46 year-old female RN started having recurrent furuncle/abscess on almost her entire body approximately 4 weeks after her first baby was born 15 years ago. In her infectious disease physician’s mind, these are “the worst skin infections” he has seen. They required multiple incision and drainage with numerous courses of oral and intravenous antibiotics. A few cultures from the wound showed MRSA. In addition, she also reports 4 cases of pneumonia in her life. This first one happened after she had her first baby for which she was hospitalized for 3 weeks.

Finally, 3 years ago, she was referred to an allergist and was diagnosed with PID - selective IgG deficiency. She was put on monthly IVIG. Since then, she has experienced “significant” improvement of her skin infection. This means a reduction in the frequency of recurrence, reduction of number of boils from each flare-up and severity of each boil. She also reports there is no need for intravenous antibiotics for each flare as oral antibiotic seems to be working. She reports no more “Pneumonia” while she was on monthly IVIG. She has never had frequent OM, sinusitis, or bronchitis. She denied joint pain, swelling, or stiffness. She was diagnosed with Hashimoto thyroiditis 10 years ago and then she was told she had a goiter for which she had a thyroidectomy in 2005. She denied chronic diarrhea.

Now she is concerned that she may have “side effects” from IVIG Gammagard as she always develops a headache the same night IVIG is given, which usually lasts about 3-4 days then disappears on its own. She also feels “drained” with tiredness for a few days after IVIG. All her available labs were reviewed. The only low immunoglobulin are IgG2 at 187 (241-700 mg/dl) and IgG3 at 15 (22-178 mg/dl) (an example from Oct., 2010). Her repeat lab in May, 2013 shows only Ig3 is low at 18 (22-178). All others are normal except streptococcus pneumonia shows 7/14 (50% >2.0 mcg/ml) serotype are protective against invasive pneumococcal disease. My questions are:

1. I don’t think the low IgG2 and IgG3 can explain her skin infections – recurrent MRSA furunculosis; do you agree?
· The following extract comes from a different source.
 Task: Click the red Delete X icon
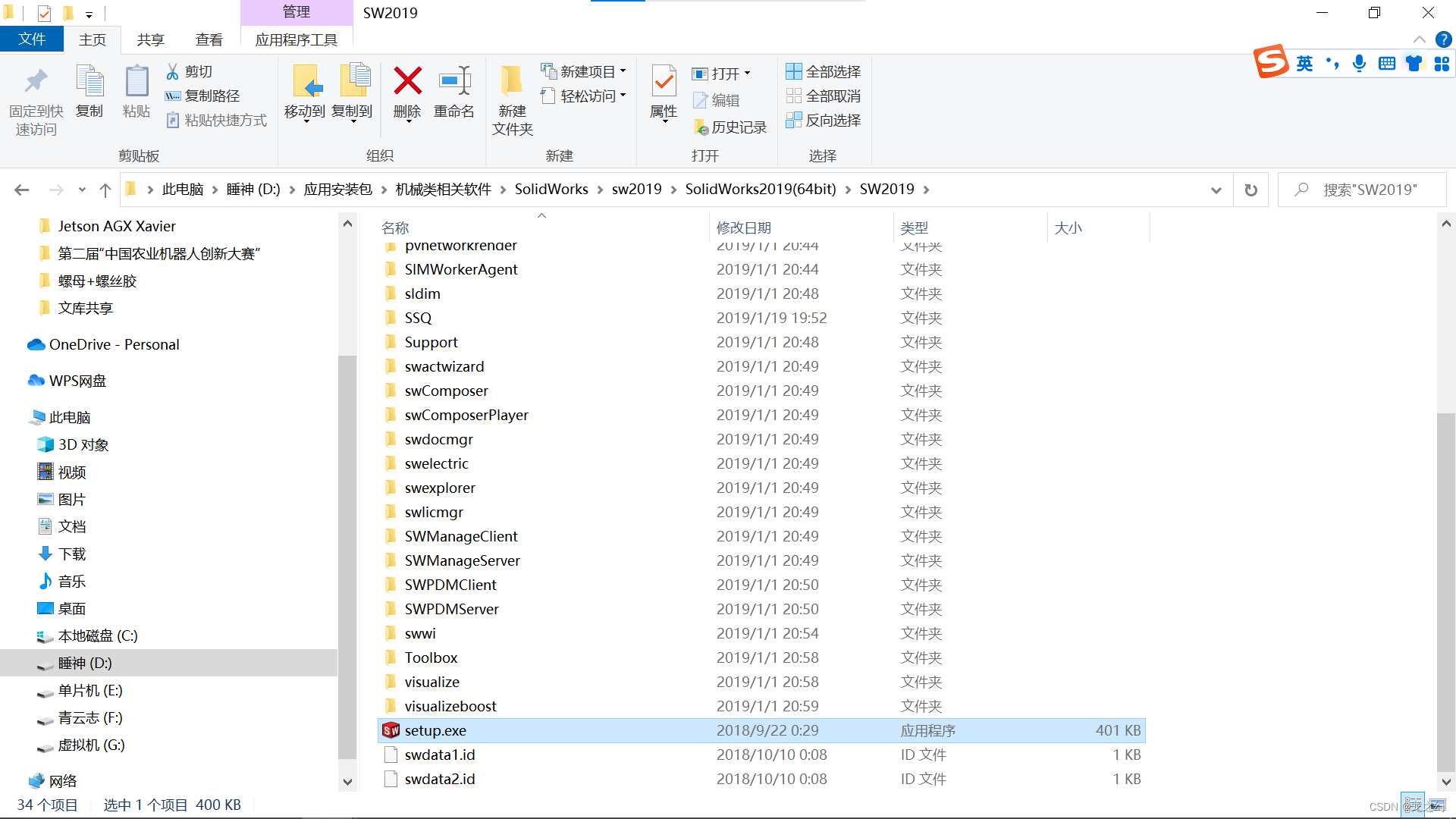[407, 81]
2. Did we miss anything in her case for diagnosis? Should we perform more tests for innate immune disorder? I think her cellular immune function is good.

3. If the replacement of immunoglobulin is medically necessary, will it be better to switch her to subcutaneous injection?
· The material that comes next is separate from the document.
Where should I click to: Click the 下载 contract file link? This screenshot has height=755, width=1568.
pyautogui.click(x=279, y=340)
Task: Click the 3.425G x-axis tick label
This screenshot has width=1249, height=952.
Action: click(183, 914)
4. If the replacement of immunoglobulin is continued, how should we monitor her? Her persistent low Ig3 despite IVIG indicates a need for increasing her current dosage?


Thank you for your inquiry.

Unfortunately, I am not going to be able to give you a definitive response to your inquiry, and thus I am going to ask for help from Dr. Francisco Bonilla, who is a world-recognized expert in immunodeficiency disorders. I will forward you Dr. Bonilla’s response as soon as we receive it.

Thank you again for your inquiry.

Phil Lieberman, M.D.

We received a response from Dr. Francisco Bonilla. Thank you again for your inquiry.

Phil Lieberman, M.D.

Response from Dr. Francisco Bonilla:
1. I assume the numbers in your email are after she started IVIG. In that case, the subclass levels do not matter at all, they are irrelevant. The same is true of pneumococcal antibody levels.
2. I am unable to answer clearly about the diagnosis since I do not have the full data from the evaluation before IgG therapy. In any case, recurrent pustulosis is a very unusual presentation of antibody deficiency. I think it is more likely that she has staph colonization and eradication of that would be more effective.
3. If you feel IgG therapy is still indicated, there is no reason not to try subcutaneous infusion.
4. Monitoring is difficult for the subclass deficiency indication which is controversial anyway. I would dose by weight and clinical response. Start at 0.5 g/kg monthly equivalent.